▶ _APPLY WHAT YOU READ_
a - In the forum thread on poly versus rubber cutting edges, what reason does basher give for preferring poly?
b - Carry on the forum thread about poly versus rubber cutting edges from the point where it stops.

▶ _PROVIDED PASSAGE_
○ ○ ○ ○
# Poly or Rubber Cutting Edge?



## TLB (Jan 19, 2007)

Which do you prefer over steel. I had my driveway sealcoated this summer, all 13 thousand square feet and I don't whant to scratch it up with a steel cutting edge:angry:

Anyone using either one?


----------



## basher (Nov 13, 2004)

Poly, no adjustment required after every use.


----------



## TLB (Jan 19, 2007)

basher;593872 said:


> Poly, no adjustment required after every use.


Are you using one, if so what is the name of it?


----------



## basher (Nov 13, 2004)

try here

http://www.centralparts.com/Accessories/Cutting-Edges/Cutting-Edges-Poly/Western-Poly-Cutting-Edges/


----------



## TLB (Jan 19, 2007)

basher;594652 said:


> try here
> 
> http://www.centralparts.com/Accessories/Cutting-Edges/Cutting-Edges-Poly/Western-Poly-Cutting-Edges/


Thanks for the help


----------



## itsgottobegreen (Mar 31, 2004)

If you used a good sealcoat like starseal and used maxflex and maxdri additive they make you won't need to worry about using a steel edge. It won't stratch it. A buddy of mine did a 4 acre lot last year and we plowed it 5 times last season. Not one stratch in the sealer using steel blades.


----------



## TLB (Jan 19, 2007)

itsgottobegreen;596068 said:


> If you used a good sealcoat like starseal and used maxflex and maxdri additive they make you won't need to worry about using a steel edge. It won't stratch it. A buddy of mine did a 4 acre lot last year and we plowed it 5 times last season. Not one stratch in the sealer using steel blades.
○ ○ ○ ○
▶ _PROVIDED DATA_
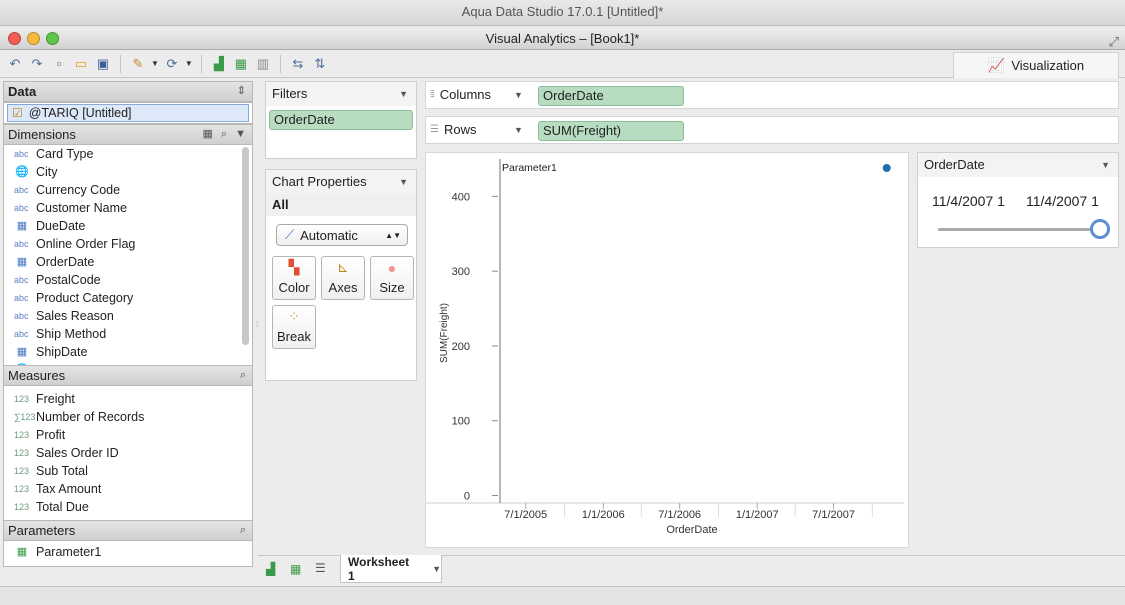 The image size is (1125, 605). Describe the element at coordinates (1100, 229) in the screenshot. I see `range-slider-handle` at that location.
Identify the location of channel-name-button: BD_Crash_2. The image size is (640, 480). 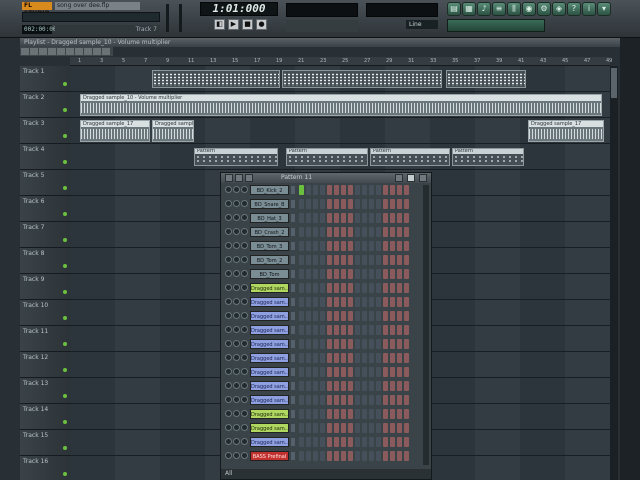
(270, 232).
○ ○ ○ ○
▶ _ANSWERS BY ITEM NUMBER_
a - No adjustment is required after every use.

b -
I had it done by a local company and when he gave me the bid I did ask him if I would see marks after I plowed, he said that I might. So I thought that I would see if any members had any Idea's and at this time I'm thinking about the poly cutting edge.

*itsgottobegreen*, does your buddy who plowed the 4 acre lot use shoe's on his plow?


----------



## itsgottobegreen (Mar 31, 2004)

Nope, its been plowed with a surbanite once, a wideout once, a western 8' straight twice and a 8' protech once.


----------



## NorthernSvc's (Mar 12, 2006)

i have poly's on a couple of my truck's, like them a lot better compared to rubber, less maint. last longer and clean up better with the heavier snow. $ 4 $ your better off with poly


----------



## CARDOCTOR (Nov 29, 2002)

i used a u edge for one storm very quiet and very forgiving going over rough surfaces but cant scrape like a steel blade.

JR


----------



## QuadPlower (Jan 4, 2007)

I was going to say that the shoes might mark it up, but you covered it. They need to make a poly shoe, or maybe they do.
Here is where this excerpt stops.